Not so here. There is no snow. The sun is still up at 9pm. Shorts and t-shirts are what we're wearing. And all the windows get opened once the air cools off in the evening (at least the ones with screens). None of those sensory cues are here for me to prepare my heart for Christmas. 


So we've started our annual Advent readings a couple of days late, but with much more longing than usual. Something has to remind us that we're about to celebrate the greatest gift of love!

Monday, 8 November 2010

What's in a Name?

For years I've wanted to be able to name our home. But it just isn't something that's commonly done in Canada. So, even if I did name it, the likelihood of the name ever coming into common use was pretty slim.

Then I moved to Uruguay.

People in Uruguay name their houses! Practically every home you see has the house name posted on the gate or on the lawn. In fact, the houses don't have numbers in most neighbourhoods of our city, just names. So when you get an address it sounds something like:

     Bay Street
     between Brunswick and Douro
     House: Talsma
     City
     Postal Code

(makes me a bit curious about mail delivery, but it seems to work)

The home we have rented already had a name: Yuchan. Yuchan is a variety of tree here that is growing in the front yard. But there was no sign, and we thought this might be my chance to name a house. 

Before long we had chosen a name.

When my Dear Man and our colleague went to work out the final rental agreement with the owner and the lawyer, they asked if we could choose our own name. The owner balked.
"You can't change a house's name! It's bad luck! It would be like changing the name of a ship or boat; it just isn't done!"

We thought that was the end of it, and I resigned myself to living in a place called "Yuchan".

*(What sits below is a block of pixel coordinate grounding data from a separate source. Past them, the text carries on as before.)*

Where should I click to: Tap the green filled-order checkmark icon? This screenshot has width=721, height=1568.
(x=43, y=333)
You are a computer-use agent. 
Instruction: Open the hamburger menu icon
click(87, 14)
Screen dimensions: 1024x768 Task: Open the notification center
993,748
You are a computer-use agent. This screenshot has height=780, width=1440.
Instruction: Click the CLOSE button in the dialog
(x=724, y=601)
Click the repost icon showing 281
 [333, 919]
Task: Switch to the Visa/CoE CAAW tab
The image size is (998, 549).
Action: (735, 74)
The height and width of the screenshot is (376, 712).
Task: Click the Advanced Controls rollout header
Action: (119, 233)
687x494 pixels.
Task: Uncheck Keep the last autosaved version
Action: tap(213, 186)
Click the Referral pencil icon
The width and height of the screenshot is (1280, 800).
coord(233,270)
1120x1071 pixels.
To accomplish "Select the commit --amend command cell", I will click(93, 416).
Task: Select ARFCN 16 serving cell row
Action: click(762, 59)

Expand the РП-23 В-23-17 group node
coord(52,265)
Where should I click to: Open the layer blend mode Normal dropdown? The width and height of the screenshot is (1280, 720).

And I tried not to be too disappointed.

Later that same day the two men met again with the owner about something else, and he brought up the naming question. "You go ahead and give it a name if you'd like," he said. "In all the years we've lived there we never even made a sign for it. It will be fine."

So, here we are, in a home we love, quirks and all, AND I was allowed to give it a name!

A couple of days later we realized that we needed to work fast: the telephone company was sending their workers to install our phone line and the address we'd given included the new name.

One of the teen-aged boys on our team got out his sautering iron and burned the name into a leftover piece of lumber that was in their yard. On our next trip to our house we set up the new house sign.

It is my prayer that everyone who enters our door will find refuge: a place of sanctuary and peace, welcome and safety:

Bienvenido a El Refugio
Welcome to The Refuge

Monday, 1 November 2010

50(5x2 + 6) + 5x17 + 5x5 = stress

The morning began the night before.


I stood in the living room, tears in my eyes, and sobbed to my Dear Man "It's not going to work!"


The reply came with a gentle hug. "You go to sleep. And imagine that while you're sleeping the packing elves will be hard at work."


So I did go to sleep, lying beside a tearful daughter, praying silent prayers of peace and comfort for a girl who is aching.


Wakefulness came early, just as sleep came late. The autumn sun wasn't yet risen when I returned to the living room.


Sure enough, the packing elves had been busy through the night. There were more bins sitting ready to go on the airplane with us. Unfortunately, the little piles of personal belongings seemed to be just as plentiful as they were the night before. And so the tears returned.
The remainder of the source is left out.